There is an almost inevitable political problem, however, with establishing a central bank. It is virtually impossible for a central bank to obtain a charter unless it agrees to serve as the State's primary or sole banking facility. This can be beneficial, for such a provision usually means that the promissory notes and demand deposits issued by the central bank are backed by the full faith and credit of the State, and it becomes in the State's best interest not to debauch the currency or borrow beyond its immediate ability to repay within the current period.
More often, however, using the central bank as the State's exclusive or primary banking facility is the fast track to economic and financial perdition. Giving the State the keys to a money machine — or what the powers-that-be have the tendency to think is a money machine — is almost invariably a disaster. As Henry C. Adams pointed out in Public Debts: An Essay in the Science of Finance (1898),
As self-government was secured through a struggle for mastery over the public purse, so must it be maintained through the exercise by the people of complete control over public expenditure. Money is the vital principle of the body politic; the public treasury is the heart of the state; control over public supplies means control over public affairs. Any method of procedure, therefore, by which a public servant can veil the true meaning of his acts, or which allows the government to enter upon any great enterprise without bringing the fact fairly to the knowledge of the public, must work against the realization of the constitutional idea. This is exactly the state of affairs introduced by a free use of public credit. Under ordinary circumstances, popular attention can not be drawn to public acts, except they touch the pocket of the voters through an increase in taxes; and it follows that a government whose expenditures are met by resort to loans may, for a time, administer affairs independently of those who must finally settle the account. (Public Debts, An Essay in the Science of Finance. New York: D. Appleton and Company, 1898, 22-23.)This is why including government securities in the definition of reserves causes serious problems. It opens up a back door by means of which the State can, to all intents and purposes, print money at will. This is because in order to regulate reserve requirements of commercial banks, the central bank has to be able to buy and sell secondary government securities, that is, government securities that were sold by the treasury of the country to the public.

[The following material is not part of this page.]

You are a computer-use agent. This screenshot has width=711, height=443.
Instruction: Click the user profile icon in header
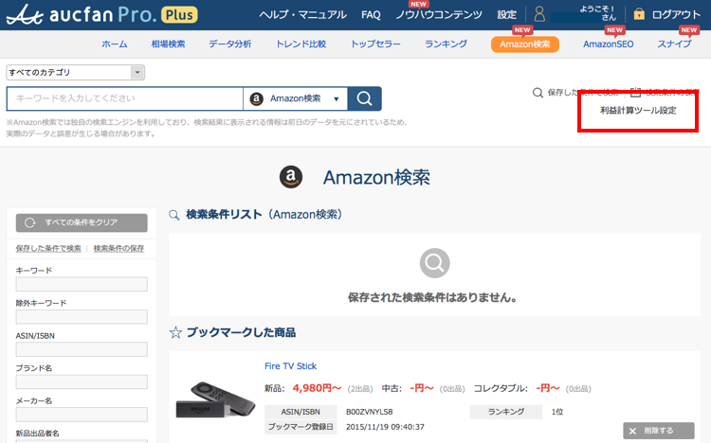[538, 15]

Thus, even if the central bank is strictly prohibited from dealing in primary government securities — that is, securities sold by the treasury of the country directly to the central bank — a government can circumvent this prohibition by passing the securities through the hands of intermediaries for a microsecond, creating an extremely lucrative "triangle trade" in government debt for a few chosen individuals instead of monetizing deficits directly, transforming primary securities into secondary securities by sleight-of-hand.

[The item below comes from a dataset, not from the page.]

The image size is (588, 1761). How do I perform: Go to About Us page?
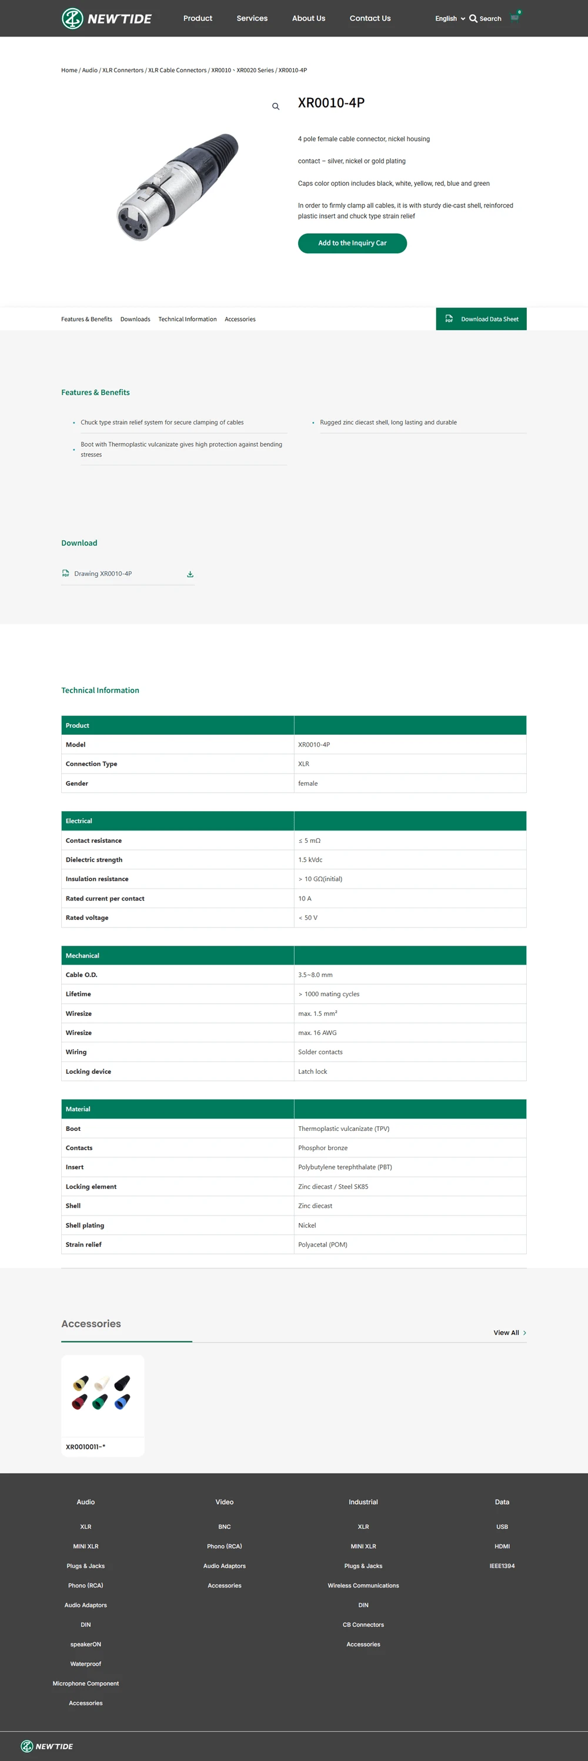[308, 18]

The ease with which governments can hijack the purpose of a central bank and divert it to its own purposes argues a serious need for fundamental systemic reform. That is, the situation is ripe for acts of social justice directed at reforming the institution to conform more closely to the demands of the common good. Like the State itself, a central bank is a tool. If it is used in a manner contrary to the common good of all humanity, that is, the central bank works to inhibit or prevent the acquisition and development of virtue by the great mass of people, it must be reformed so that it serves its original purpose.